• **Stated exercise 1**
In the stream graph chapter below, do these statements agree with the text? (a) The job from the previous chapters sends every data element through the sensor reader and then the vehicle counter. (b) Sid is mostly interested in a vehicle counting problem. (c) The earlier streaming job routes data conditionally when errors occur. For each, answer yes or no and quote the deciding words.
• **Stated exercise 2**
Please list every topic that the stream graph chapter below names under "In this chapter".

--- START Page text ---

4 Stream graph

In this chapter

  • stream fan-out
  • stream fan-in
  • graph and DAG (directed acyclic graph)

In the previous chapters, AJ has built a streaming job and then scaled it up. It works well for monitoring vehicles on the bridges. However, the structure of the job is quite simple, as the job is pretty much a list of operators. In this chapter, we are going to learn how to build more complicated streaming systems to solve additional problems in the real world.

Bad programmers worry about the code. Good programmers worry about data structures and their relationships.

—Linus Torvalds

A credit card fraud detection system

Sid has been impressed by the vehicle counting system AJ built, and he is thinking of new problems to solve with stream processing technology now. The one he is mostly interested in is a fraud detection problem, but he has one concern: the new system will be more complicated and requires very low latency. Can it be solved with a streaming system?

The streaming job built in the previous two chapters is limited in capability. Every data element that enters the job is required to pass through both components in a fixed order: the sensor reader and then the vehicle counter. There is no conditional routing of data for edge cases or errors that could occur in streaming systems. You could visualize the path of the data elements in your streaming job as a straight line.

More about the credit card fraud detection system

In this chapter, we are going to build a credit card fraud detection system. It will be more complicated than the tollbooth problem we had before.

--- END Page text ---
--- START Provided information ---

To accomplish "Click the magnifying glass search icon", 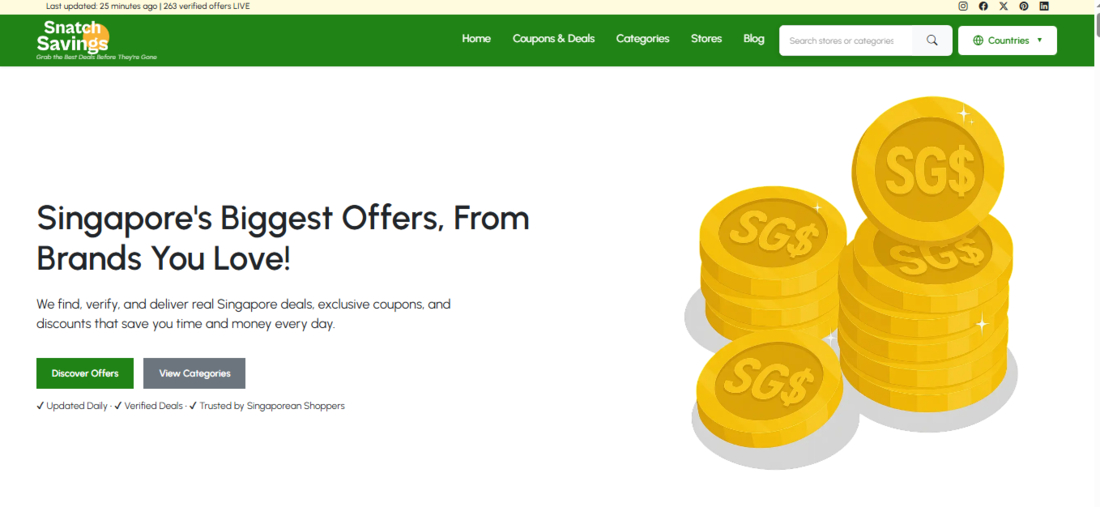I will [x=932, y=41].
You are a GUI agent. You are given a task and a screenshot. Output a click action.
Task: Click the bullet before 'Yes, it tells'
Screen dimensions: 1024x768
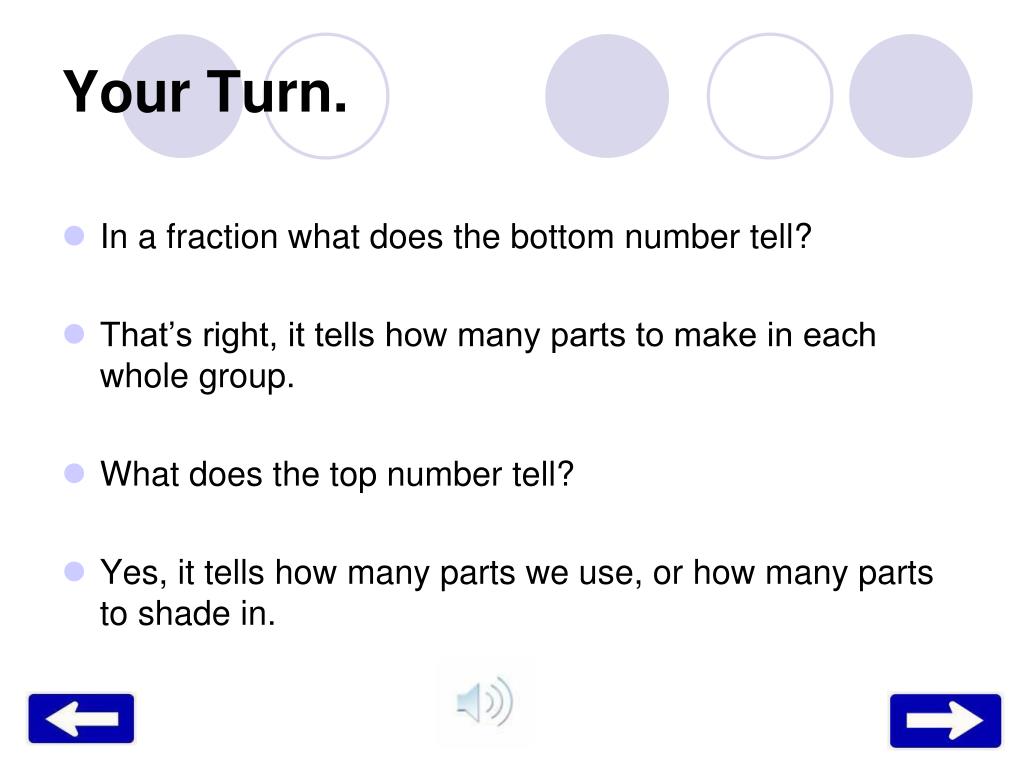(74, 571)
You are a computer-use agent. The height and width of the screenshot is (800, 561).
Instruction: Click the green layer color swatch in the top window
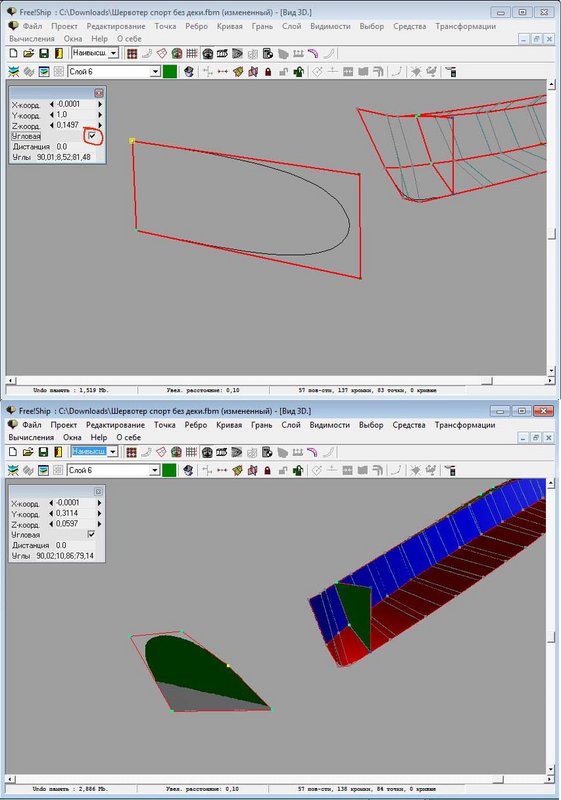(170, 71)
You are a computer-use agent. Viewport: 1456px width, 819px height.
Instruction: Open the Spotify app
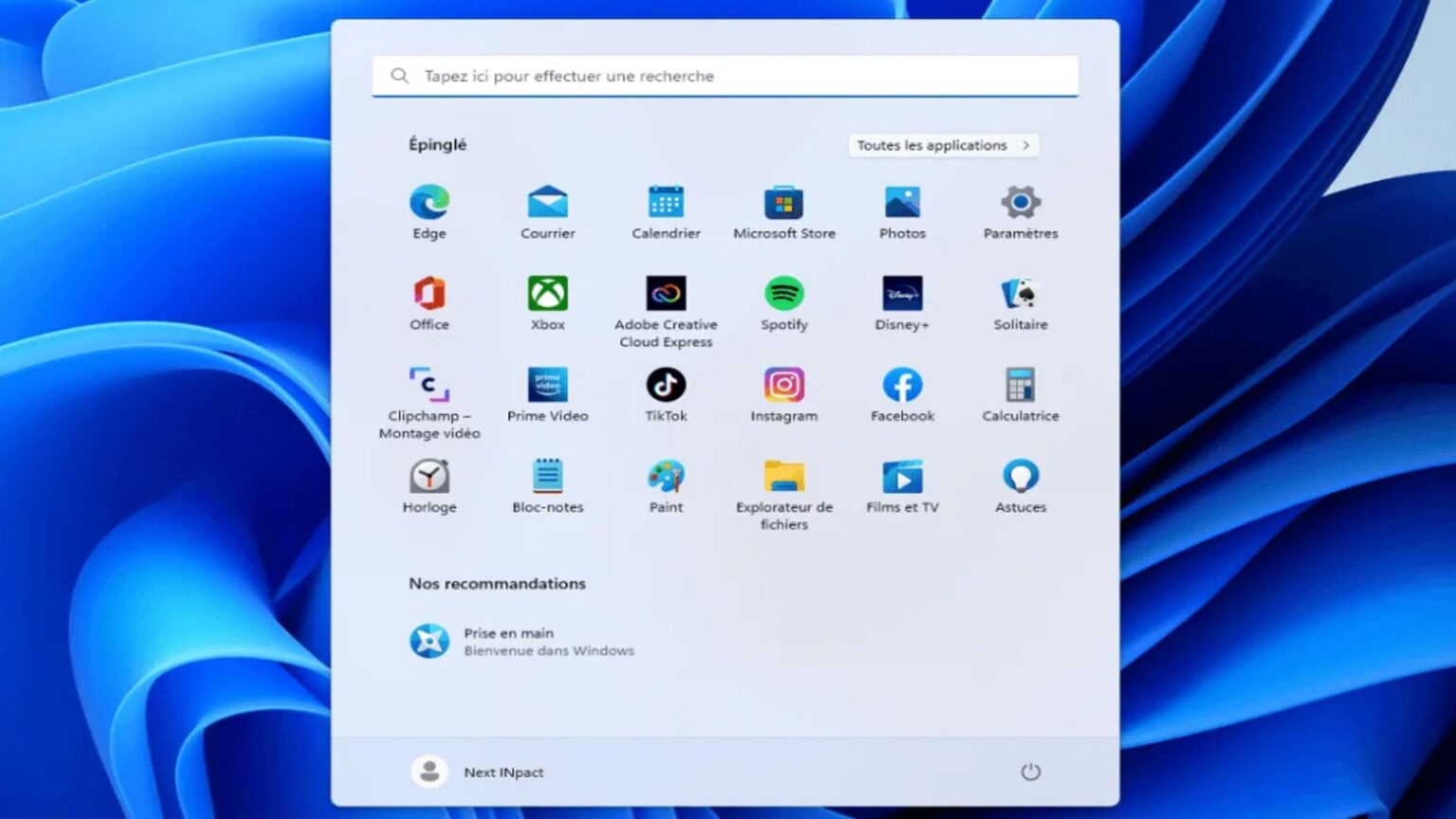point(784,294)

--- END Provided information ---

• **Correct answer 1**
(a) Yes: "Every data element that enters the job is required to pass through both components in a fixed order: the sensor reader and then the vehicle counter."
(b) No: "The one he is mostly interested in is a fraud detection problem"
(c) No: "There is no conditional routing of data for edge cases or errors that could occur in streaming systems."

• **Correct answer 2**
- stream fan-out
- stream fan-in
- graph and DAG (directed acyclic graph)